— Work instructions —
Tally how many lines of the listing below contain the string "Task". Reply with the number alone.

— Supplied material —
---
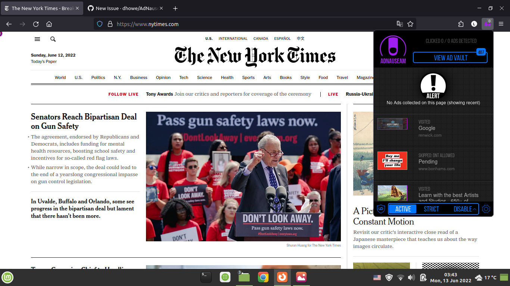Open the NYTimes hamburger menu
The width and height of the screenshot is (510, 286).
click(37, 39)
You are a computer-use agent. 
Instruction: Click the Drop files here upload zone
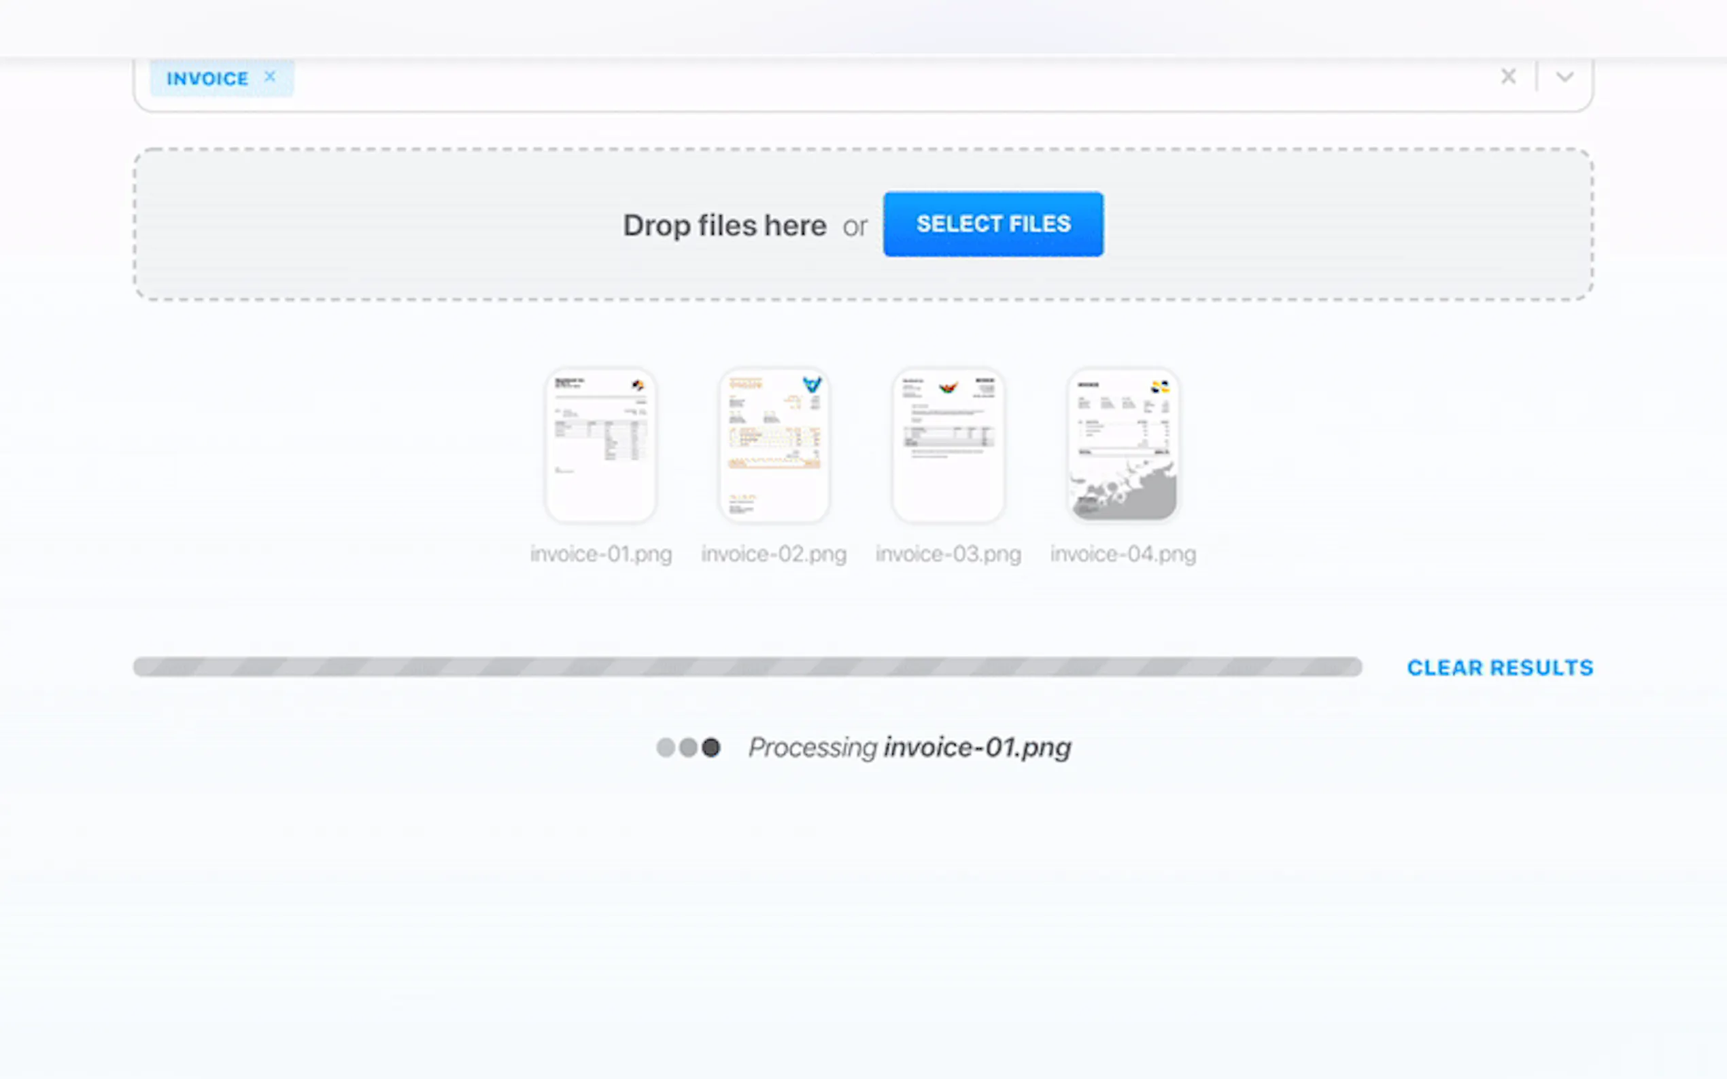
---
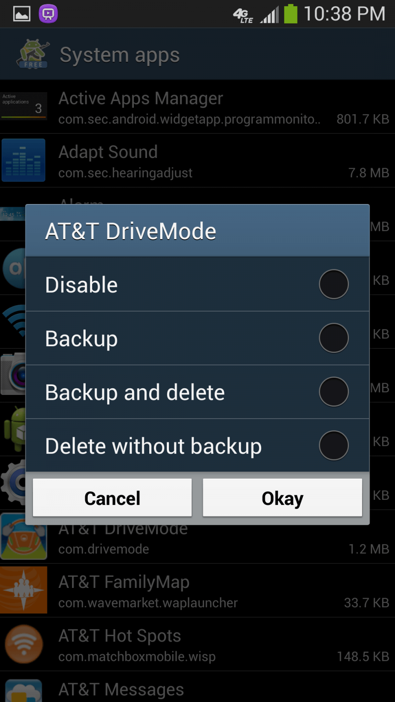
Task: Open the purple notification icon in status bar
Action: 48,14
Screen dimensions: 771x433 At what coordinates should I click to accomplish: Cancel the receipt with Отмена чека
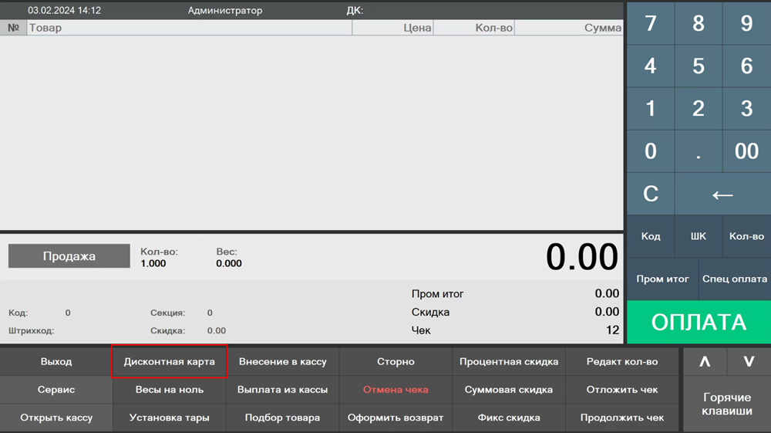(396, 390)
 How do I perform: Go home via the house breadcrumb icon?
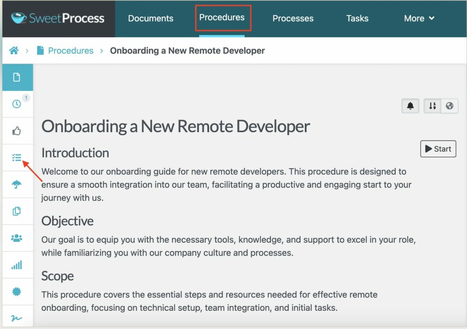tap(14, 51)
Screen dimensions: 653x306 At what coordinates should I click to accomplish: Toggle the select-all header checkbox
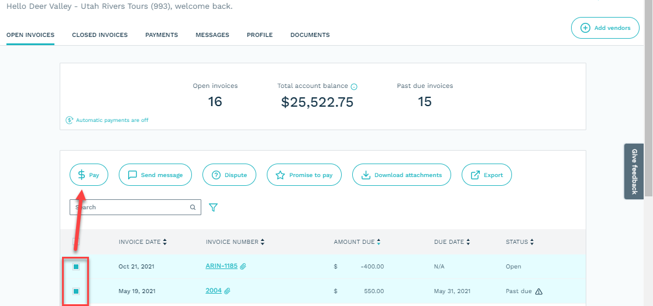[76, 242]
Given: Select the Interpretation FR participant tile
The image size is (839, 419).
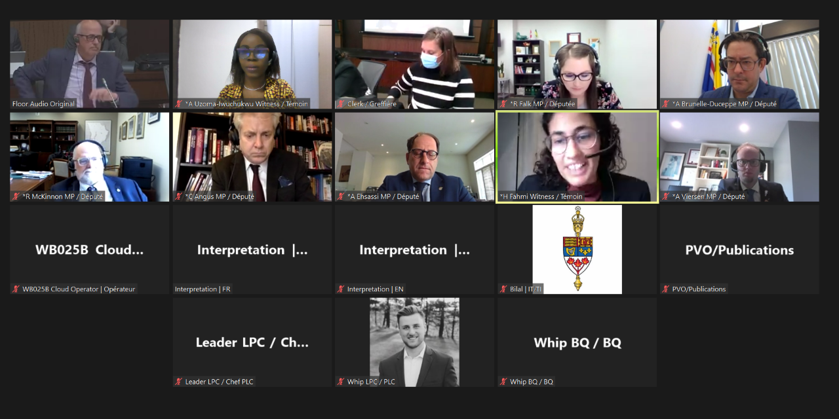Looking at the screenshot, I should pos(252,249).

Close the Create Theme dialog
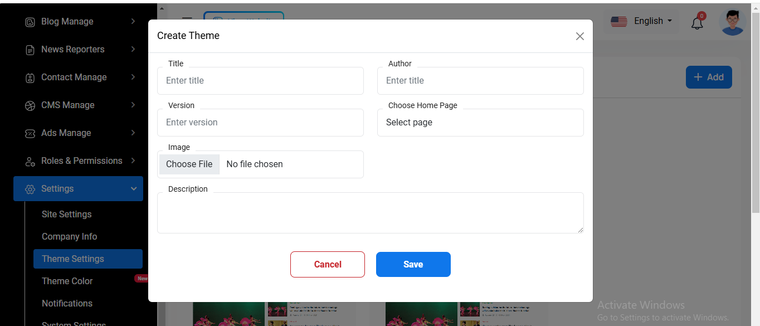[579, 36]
---
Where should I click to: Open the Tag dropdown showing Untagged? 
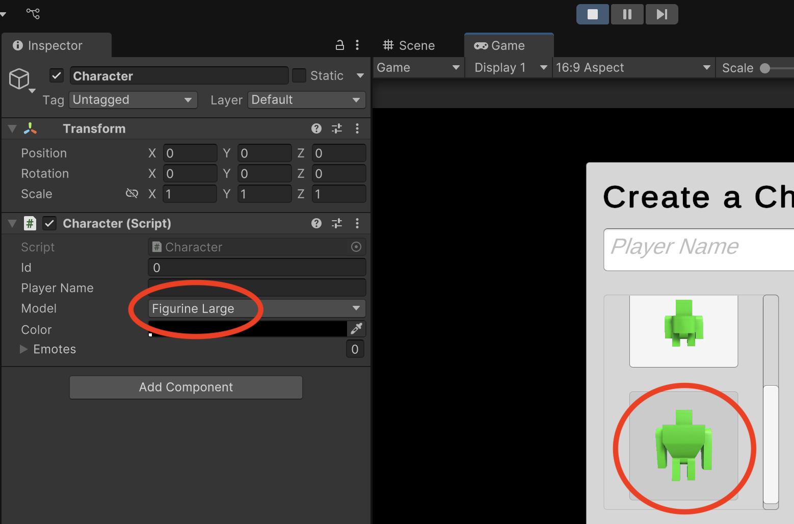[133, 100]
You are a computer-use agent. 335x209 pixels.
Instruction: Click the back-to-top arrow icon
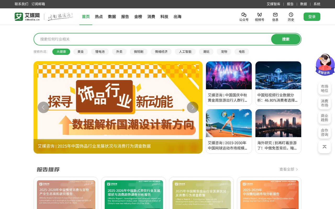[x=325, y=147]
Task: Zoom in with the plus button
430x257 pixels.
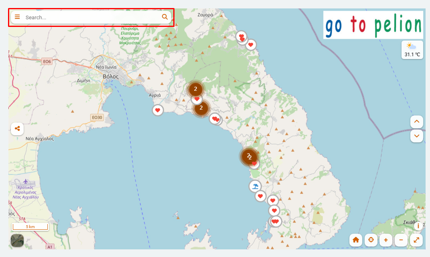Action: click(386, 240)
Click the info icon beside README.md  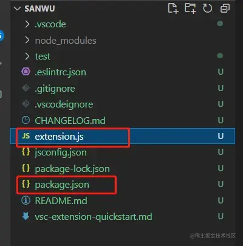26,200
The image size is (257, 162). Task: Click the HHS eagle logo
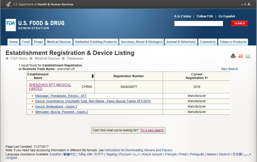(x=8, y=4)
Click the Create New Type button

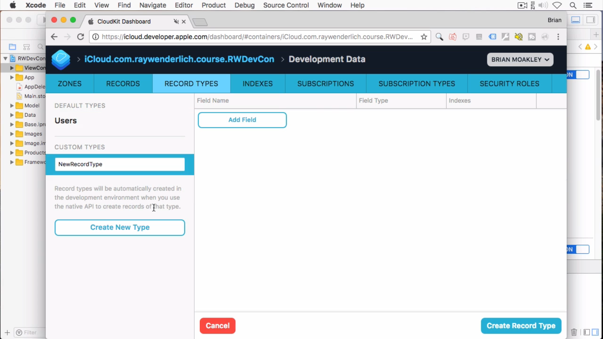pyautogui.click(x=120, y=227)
---
— Written solution —
3